Langkah ini dinilai mendesak demi menghapus beban ganda (double payment) yang selama ini dirasakan oleh masyarakat, khususnya kelompok kelas menengah.
Hal tersebut ditegaskan oleh Pimpinan Baznas Bidang Mobilisasi dan Pengumpulan, Dr Rizaludin Kurniawan, dalam acara Focus Group Discussion (FGD) Jurnalis Filantropi yang digelar bersama Komisi VIII DPR RI, Yayasan Halaqoh Tadarus Alquran, dan Lazismu di Ruang Perpustakaan Gedung Pusat Dakwah Muhammadiyah, Jakarta Pusat, Sabtu (18/7/2026).
Rizaludin mengungkapkan bahwa integrasi ini merupakan aspirasi mendasar dari para donatur dan pembayar zakat (muzaki).

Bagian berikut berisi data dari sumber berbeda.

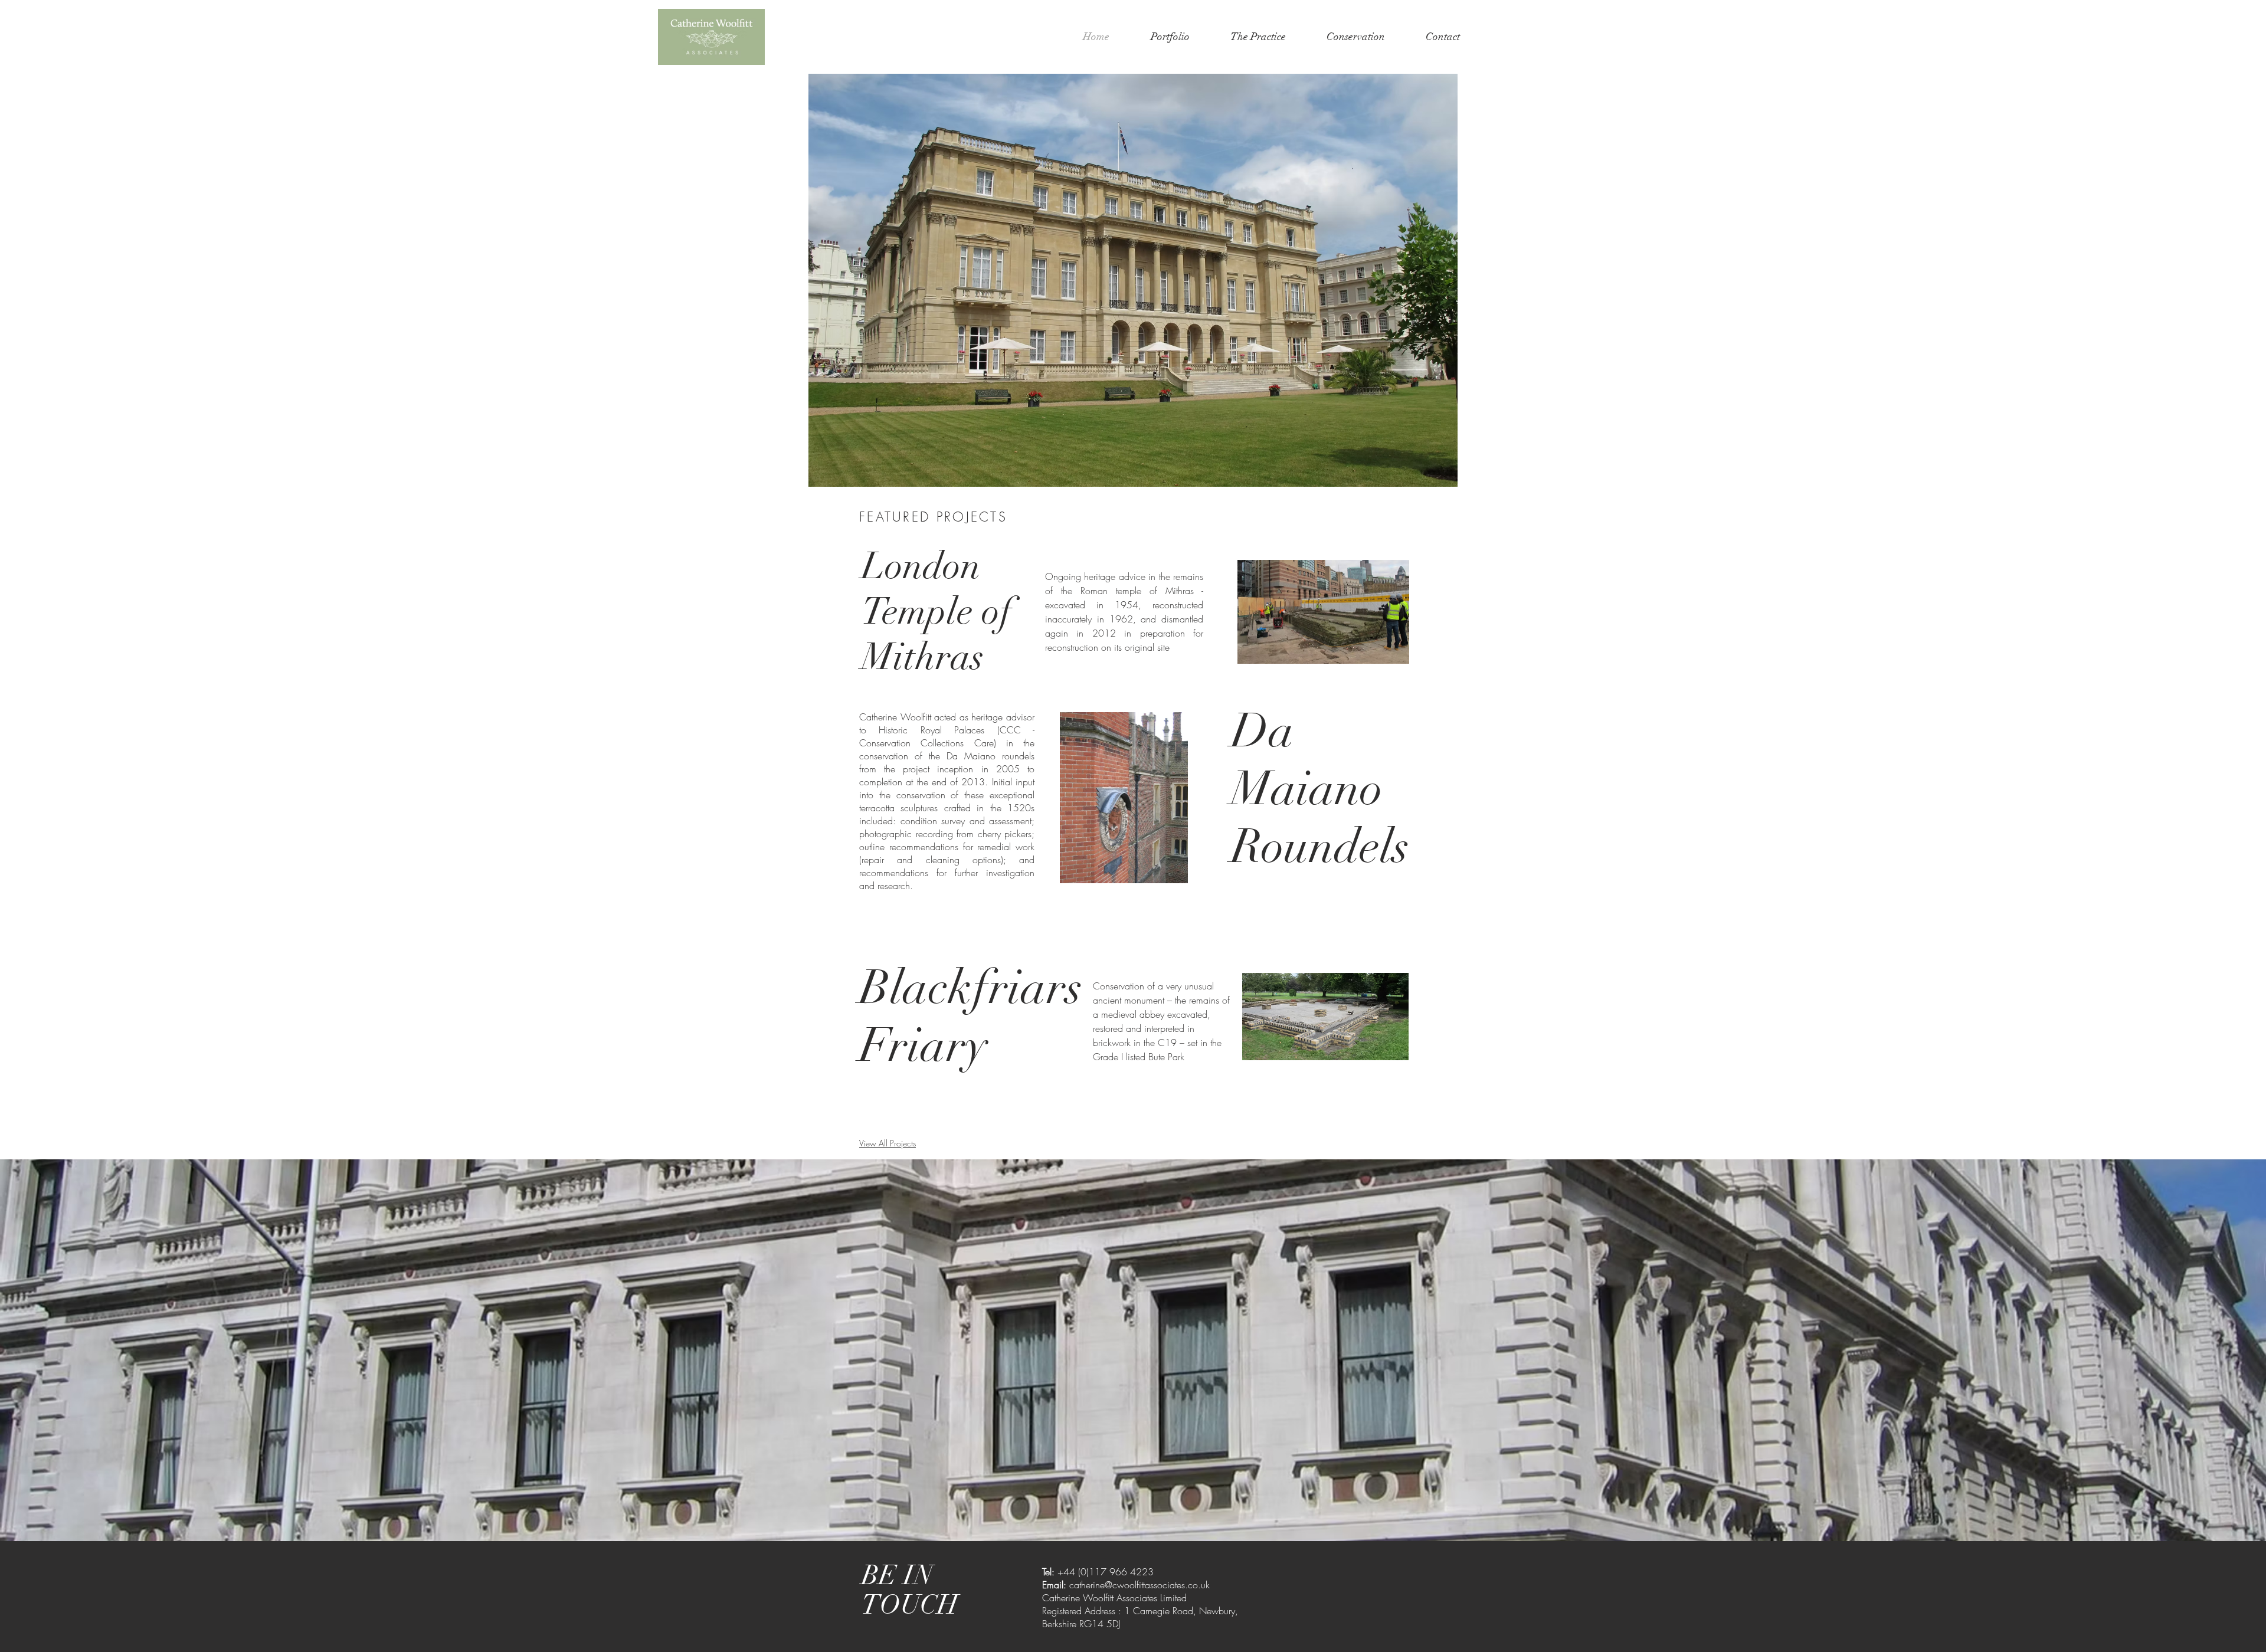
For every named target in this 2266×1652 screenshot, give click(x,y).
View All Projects (887, 1143)
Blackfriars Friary (970, 1016)
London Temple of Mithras (937, 611)
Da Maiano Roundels (1320, 789)
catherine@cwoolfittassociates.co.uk (1139, 1584)
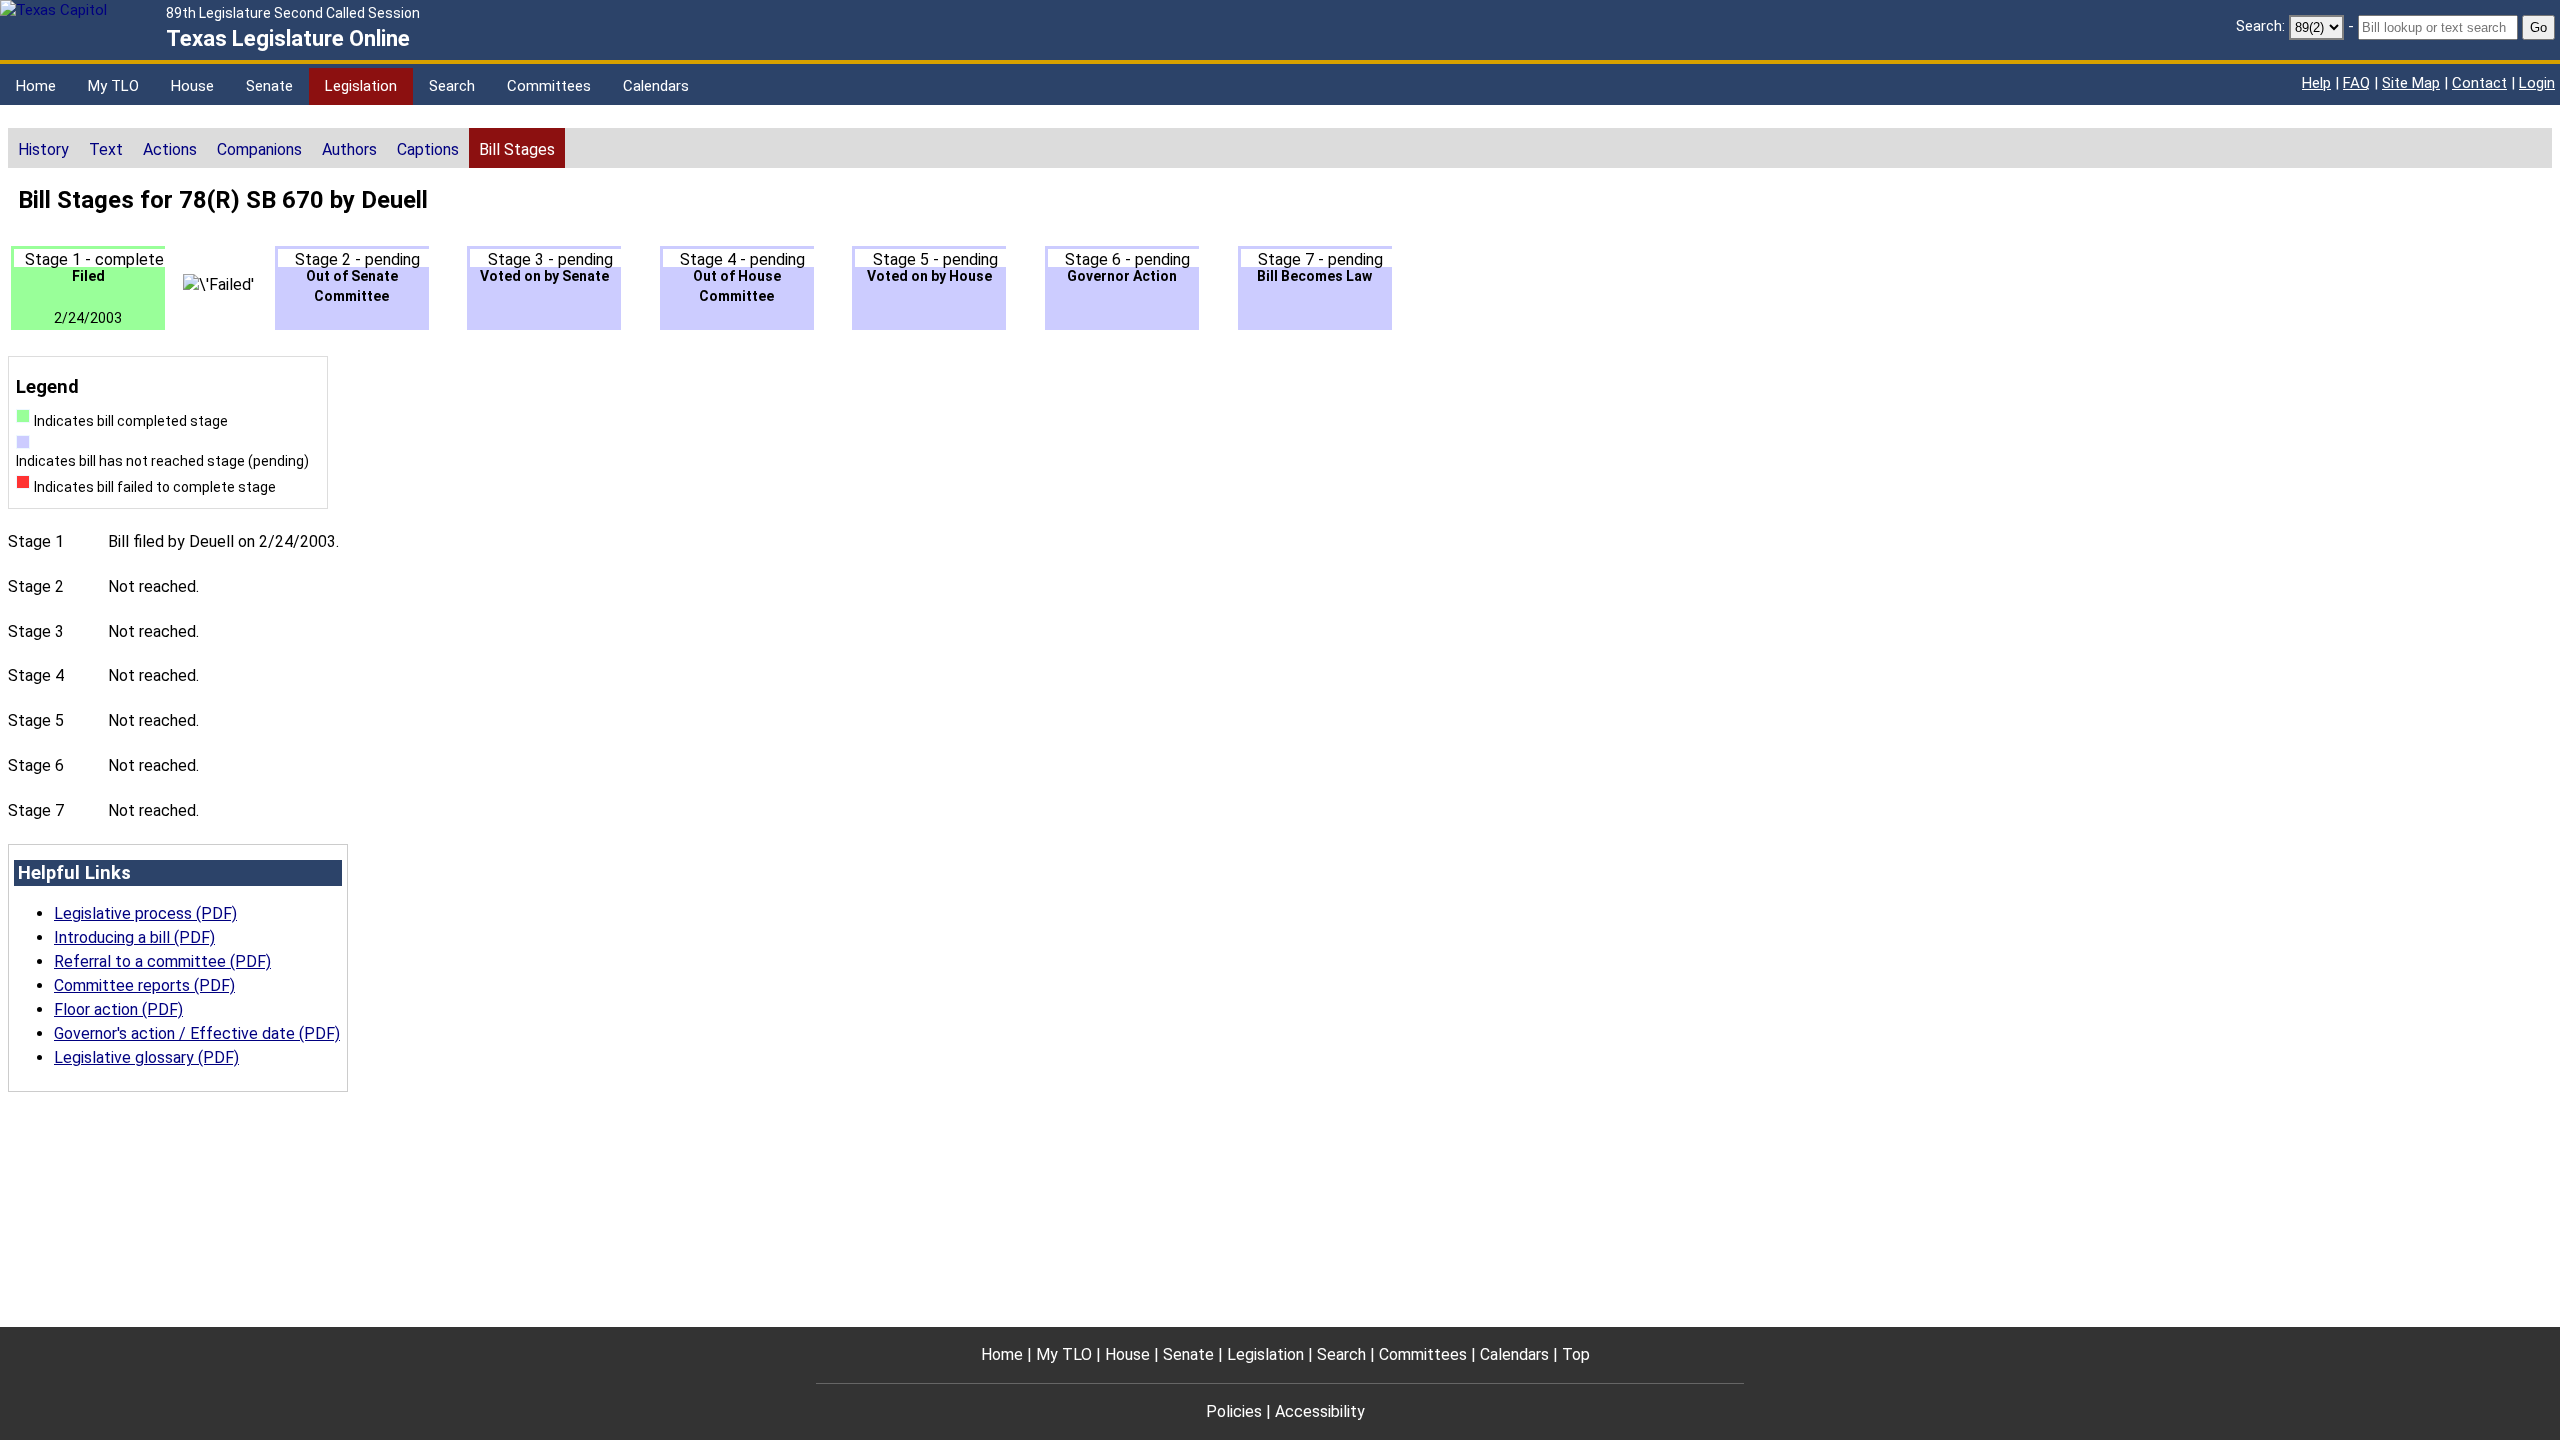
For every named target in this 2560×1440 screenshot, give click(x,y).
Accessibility (1320, 1411)
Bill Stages (517, 149)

Selama ini, masyarakat dinilai menanggung beban psikologis dan finansial karena harus menunaikan kewajiban agama sekaligus kewajiban negara secara terpisah tanpa adanya skema pemotongan yang komprehensif.
“Dengan adanya ruang ini, para pembayar zakat dan pajak tidak lagi merasa bayar double. Ini adalah perluasan pilihan (choice) bagi masyarakat dan sekaligus pengurangan beban, terutama untuk kelas menengah,” ujar Rizaludin.